You can get complacent and think you achieved enough and you fall short of going even further than what you were capable of doing. So we made a vision statement instead that has seemed to really motivate our players to the next level.
They came up with the following: The FCS basketball team is a united group of brothers here to glorify Jesus through the game of basketball while exceeding the expectations of others, with the expectation to win everytime we step on the floor.
A few standards our players came up with through guided discussion include: Accountability, Communication, Elevate, Grit, Selflessness, and Servanthood.
Kids have to have fun with the game of basketball and so do coaches! Basketball is a long season, and in a lot of ways it’s year round with post-season workouts, summer, pre-season, and in season. One way to avoid any burnout is to celebrate little things. Celebrate progress in the weight room. Celebrate winning two games in a row in season. And celebrate simple things like winning a situational segment in practice!
Another tip to have a positive basketball culture comes with making time for relationships with your players. Something I got from T.J. Rosene at Emmanuel College and PGC Basketball is to write out the names of three players on your practice plan and have a meaningful conversation with those players that day. Mix up the names each practice and you will be able to reach all of your players consistently.

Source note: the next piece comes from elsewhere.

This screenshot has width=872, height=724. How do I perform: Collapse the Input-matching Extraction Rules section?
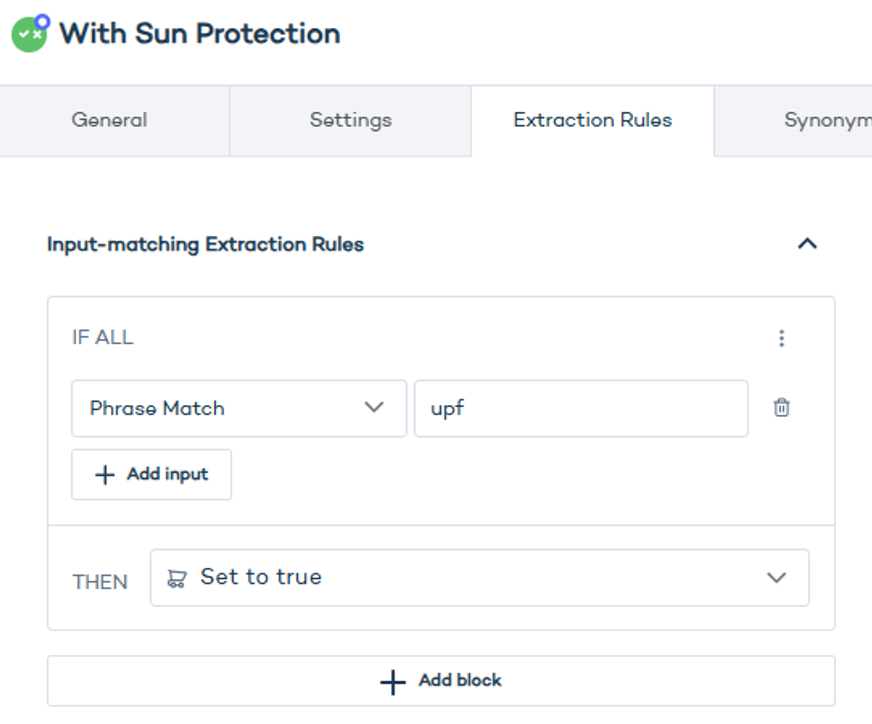[808, 243]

Use Your Assistant Coaches
As coaches we have to trust our assistant coaches–we hired them for a reason! A tip I want to suggest is to delegate your work and let your assistant coaches lead in some areas of the program. For example, in the pre- and post-season, my assistant coaches lead all my weight room and skill development days. As the head coach I serve as the manager and see the big picture.
My assistants will run everything by me and make sure it is in alignment with what we are trying to accomplish. This allows your players to hear someone else’s voice and allows you to save yours more so for the season! You also are helping your assistant coaches who want to move on to become a head coach one day.
I would also encourage you to write out other areas of your program you can delegate to your assistants. I really like the defensive end of the floor, so I call one of my assistants the “offensive coordinator.” We run a read and react/dribble drive hybrid offense, so I give him free reign out of that to come up with ways to improve our offense, drills, small sided games, etc. This also limits my film, as he will watch everything on us offensively and I will watch everything defensively.
I hope you found some useful tips and strategies that have worked for our program. Best of luck this season!